▶ _Prompt_
Would you return the lines between the one holding "Open SurpassingGoogle channel options menu" and the one holding "Image resolution: width=954", inclusive, and only those, exactly as they stand in the listing below?

▶ _The records_
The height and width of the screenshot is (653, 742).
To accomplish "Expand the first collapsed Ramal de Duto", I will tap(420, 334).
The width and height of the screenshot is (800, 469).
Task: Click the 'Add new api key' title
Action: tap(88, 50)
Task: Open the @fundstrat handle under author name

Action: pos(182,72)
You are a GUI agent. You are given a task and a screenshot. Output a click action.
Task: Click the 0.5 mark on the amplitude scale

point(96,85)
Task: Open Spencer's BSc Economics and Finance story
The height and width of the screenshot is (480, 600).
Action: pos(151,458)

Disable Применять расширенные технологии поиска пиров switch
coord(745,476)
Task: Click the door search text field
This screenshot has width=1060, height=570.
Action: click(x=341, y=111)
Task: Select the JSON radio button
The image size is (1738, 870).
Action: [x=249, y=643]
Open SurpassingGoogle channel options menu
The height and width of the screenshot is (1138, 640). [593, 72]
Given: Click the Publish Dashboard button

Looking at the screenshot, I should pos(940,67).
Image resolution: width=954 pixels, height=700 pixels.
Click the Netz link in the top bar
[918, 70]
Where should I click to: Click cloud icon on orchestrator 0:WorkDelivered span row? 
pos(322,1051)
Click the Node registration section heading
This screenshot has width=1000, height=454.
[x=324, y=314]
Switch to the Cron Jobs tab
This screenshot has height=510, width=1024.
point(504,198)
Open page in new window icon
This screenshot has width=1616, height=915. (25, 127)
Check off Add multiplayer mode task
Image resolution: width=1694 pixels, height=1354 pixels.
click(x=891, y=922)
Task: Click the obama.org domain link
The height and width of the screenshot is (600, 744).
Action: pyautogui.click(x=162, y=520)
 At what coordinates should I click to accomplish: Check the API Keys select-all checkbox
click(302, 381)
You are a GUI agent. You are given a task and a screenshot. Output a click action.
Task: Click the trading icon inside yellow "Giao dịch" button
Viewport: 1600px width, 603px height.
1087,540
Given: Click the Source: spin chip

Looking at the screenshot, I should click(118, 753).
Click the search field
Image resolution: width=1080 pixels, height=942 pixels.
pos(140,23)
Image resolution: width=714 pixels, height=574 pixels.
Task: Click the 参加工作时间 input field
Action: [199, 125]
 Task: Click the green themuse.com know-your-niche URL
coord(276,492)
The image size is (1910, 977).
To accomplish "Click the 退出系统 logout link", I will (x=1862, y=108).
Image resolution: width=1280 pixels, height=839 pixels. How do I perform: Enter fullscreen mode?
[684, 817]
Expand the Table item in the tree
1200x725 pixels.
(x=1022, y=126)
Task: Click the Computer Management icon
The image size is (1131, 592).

▶ _Exercise result_
Open SurpassingGoogle channel options menu
The height and width of the screenshot is (1138, 640). [593, 72]
Given: Click the Publish Dashboard button

Looking at the screenshot, I should pos(940,67).
Image resolution: width=954 pixels, height=700 pixels.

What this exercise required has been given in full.